# Description of the task
Rewrite the lines starting with the one containing "Click the 490 tick on the distance axis" and going on through the last line, swapping "toolbar" for "menu bar" and changing nothing else. Omit the pictures from your answer.

[Word and element pointing entries]

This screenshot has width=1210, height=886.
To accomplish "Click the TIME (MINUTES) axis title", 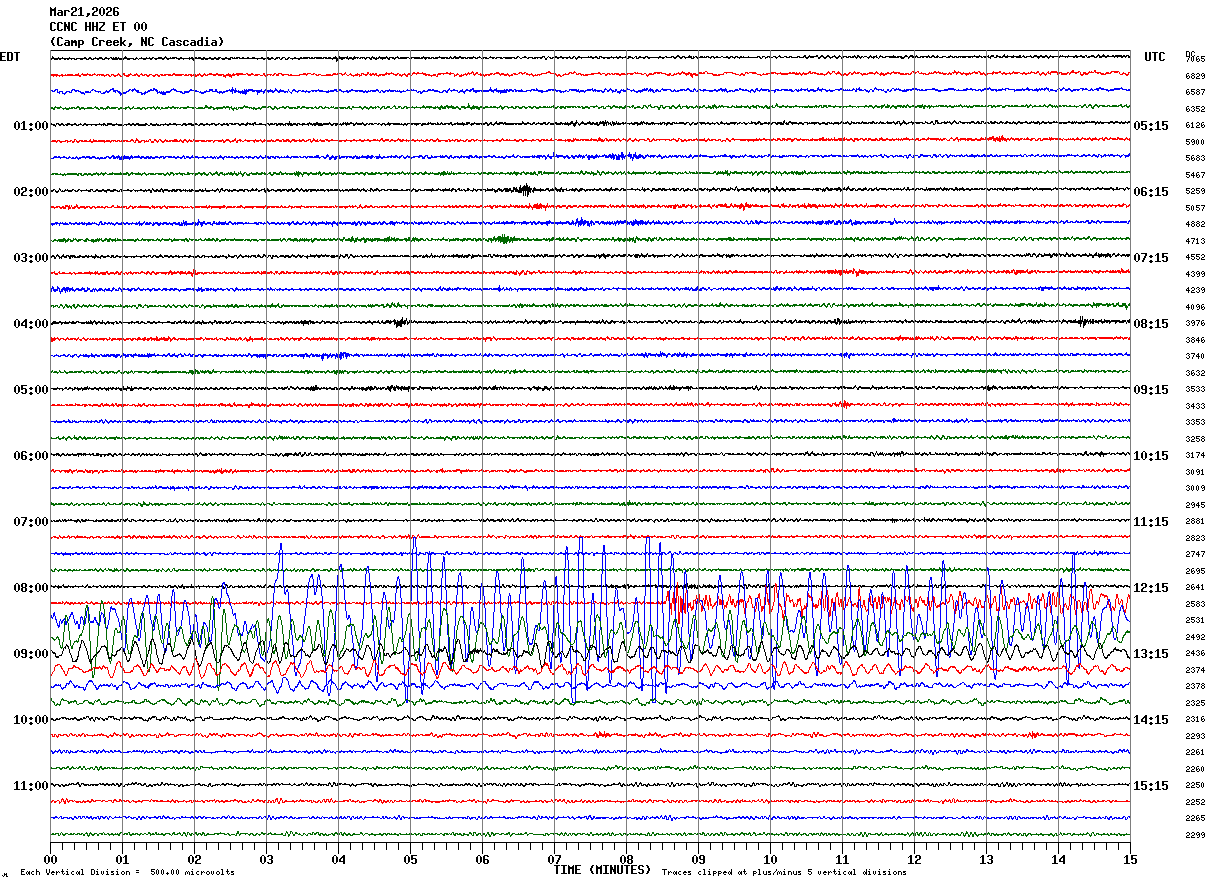I will [602, 870].
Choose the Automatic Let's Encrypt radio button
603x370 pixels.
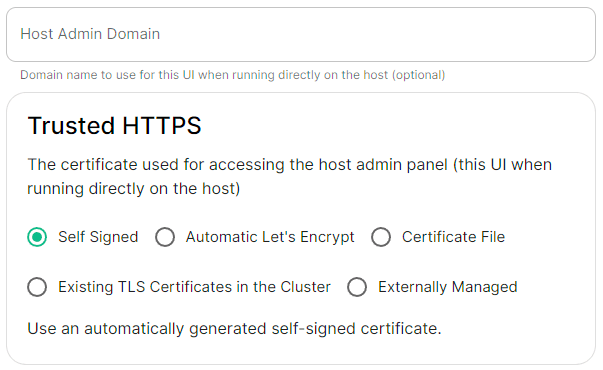(x=165, y=237)
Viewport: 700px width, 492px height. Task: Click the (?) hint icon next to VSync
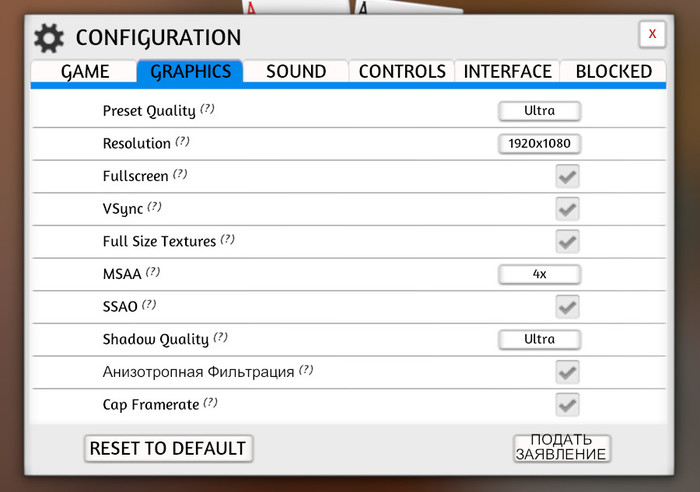[x=154, y=207]
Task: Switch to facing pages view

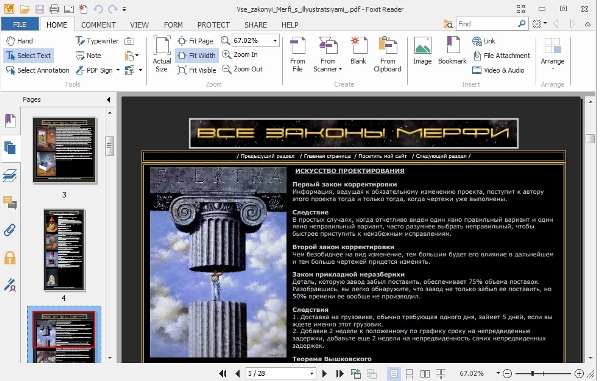Action: click(x=425, y=373)
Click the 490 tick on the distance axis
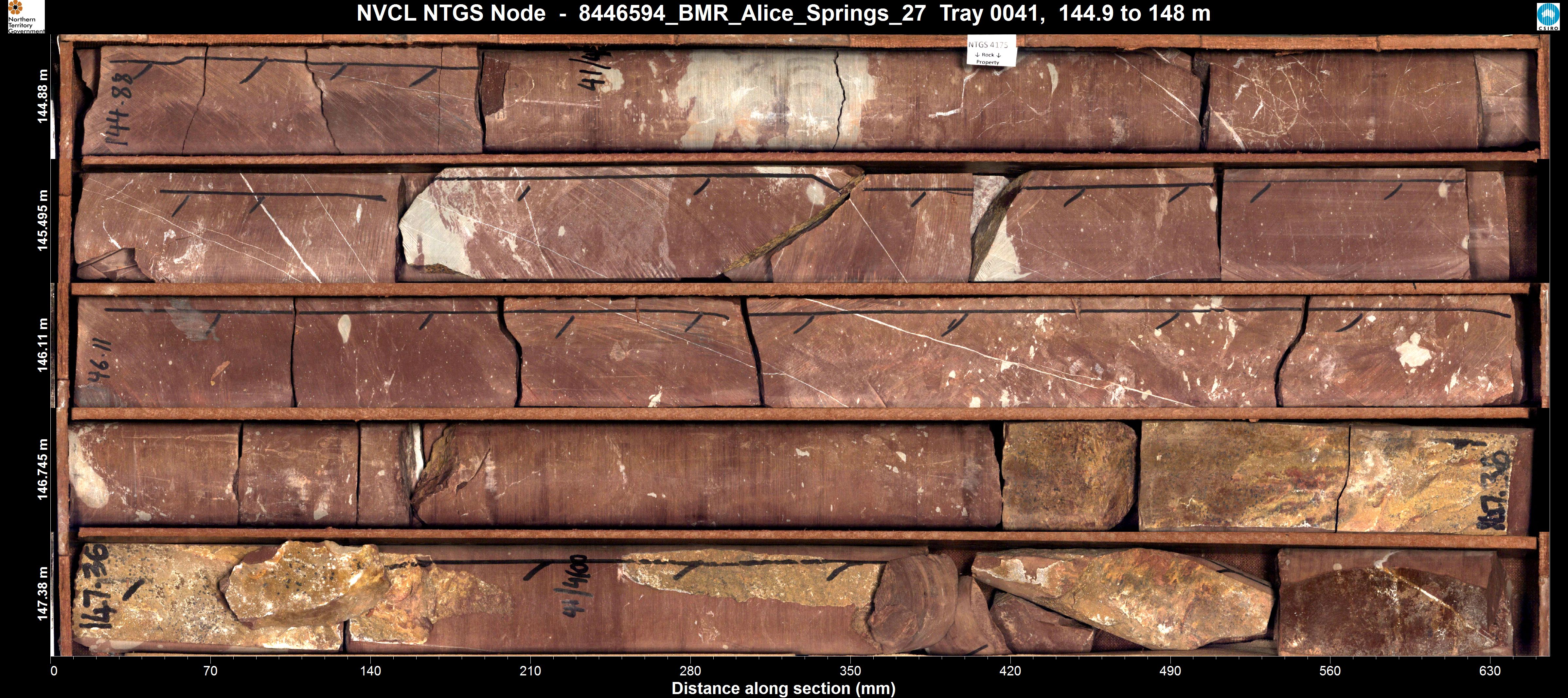 click(x=1170, y=671)
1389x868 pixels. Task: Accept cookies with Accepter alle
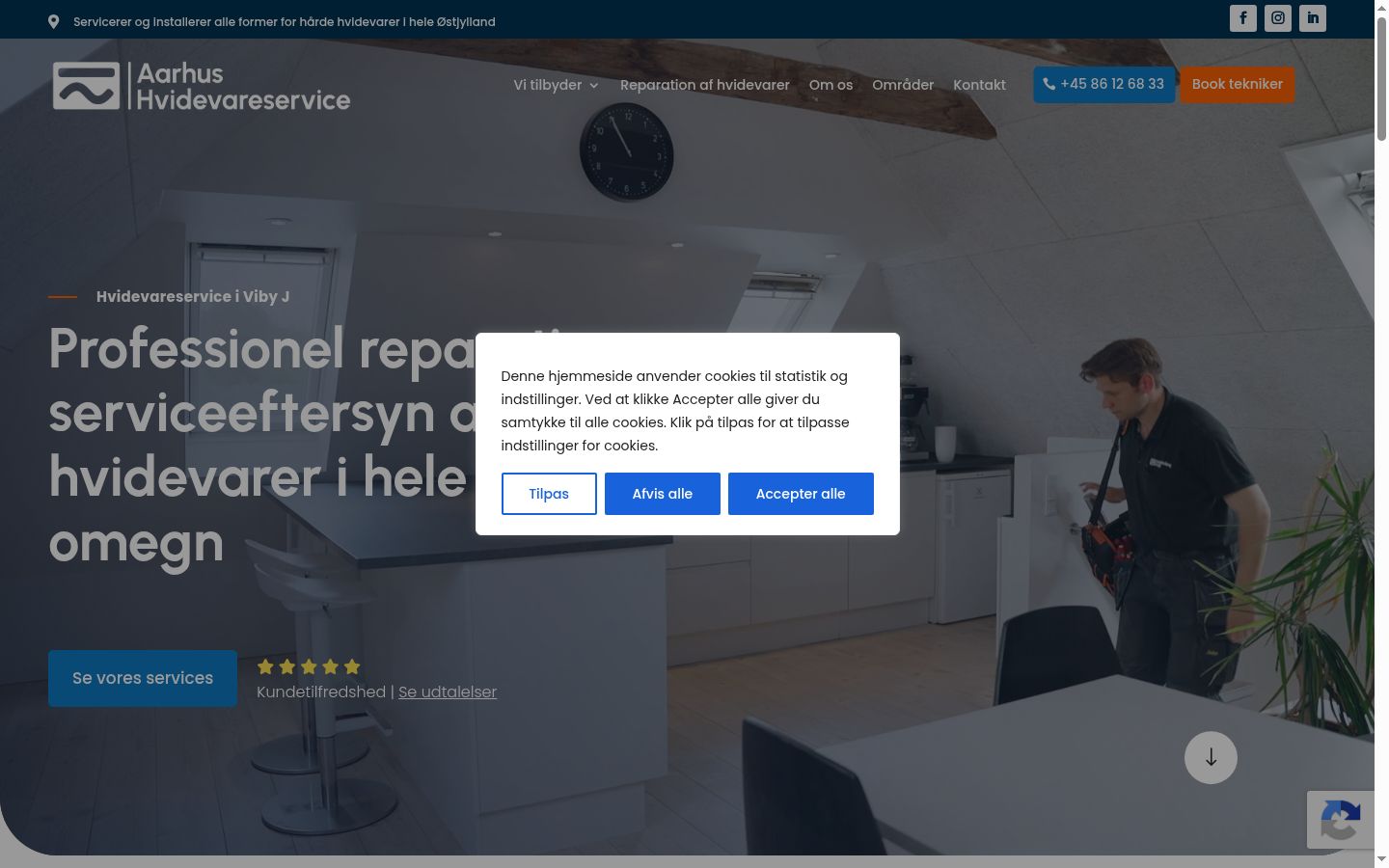(x=801, y=494)
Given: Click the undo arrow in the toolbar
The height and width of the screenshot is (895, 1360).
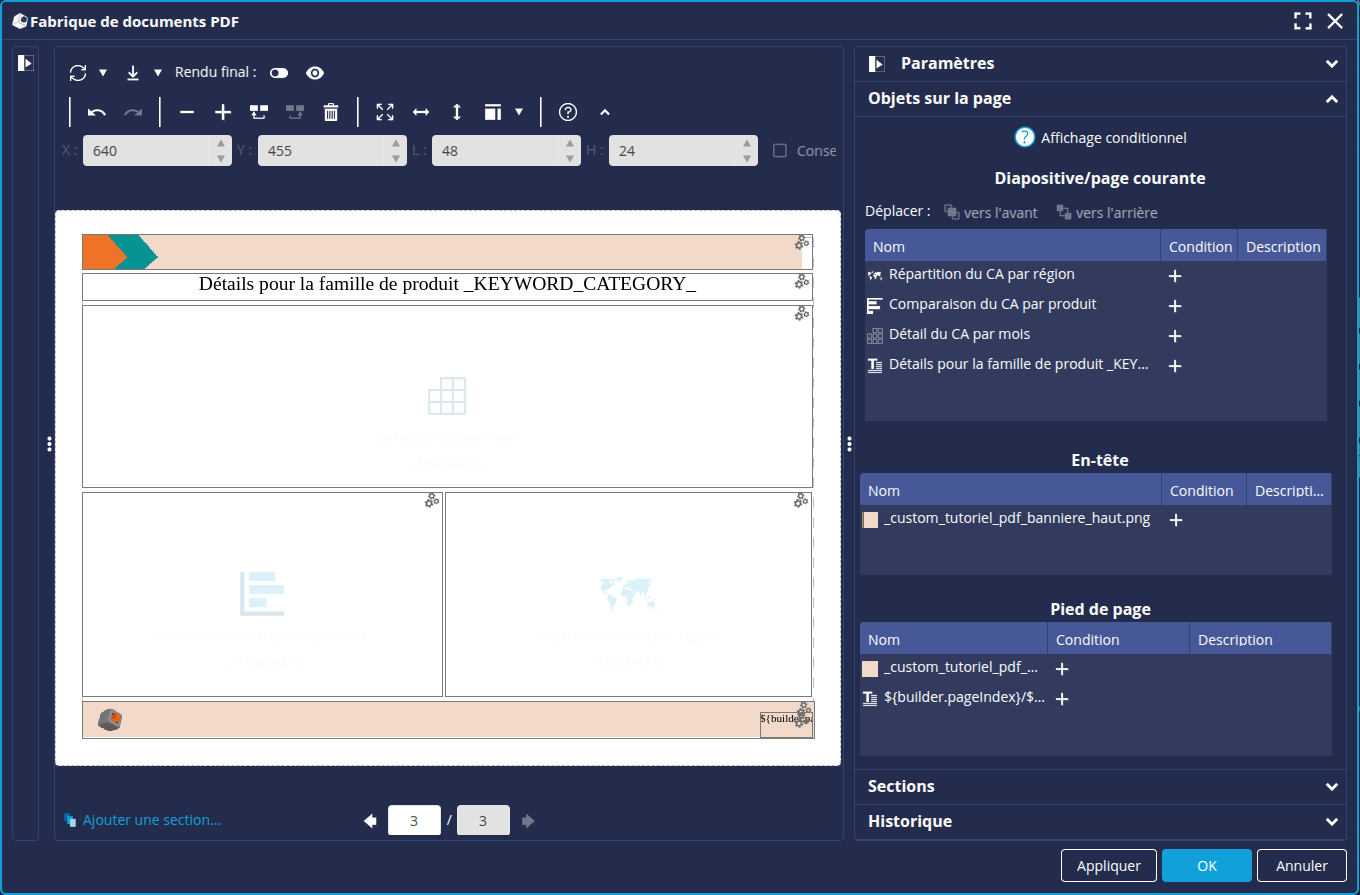Looking at the screenshot, I should tap(97, 112).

# Task output
Click the 490 tick on the distance axis
 click(x=1170, y=671)
1389x868 pixels. Task: Accept cookies with Accepter alle
(x=801, y=494)
Given: Click the undo arrow in the menu bar
The height and width of the screenshot is (895, 1360).
Looking at the screenshot, I should tap(97, 112).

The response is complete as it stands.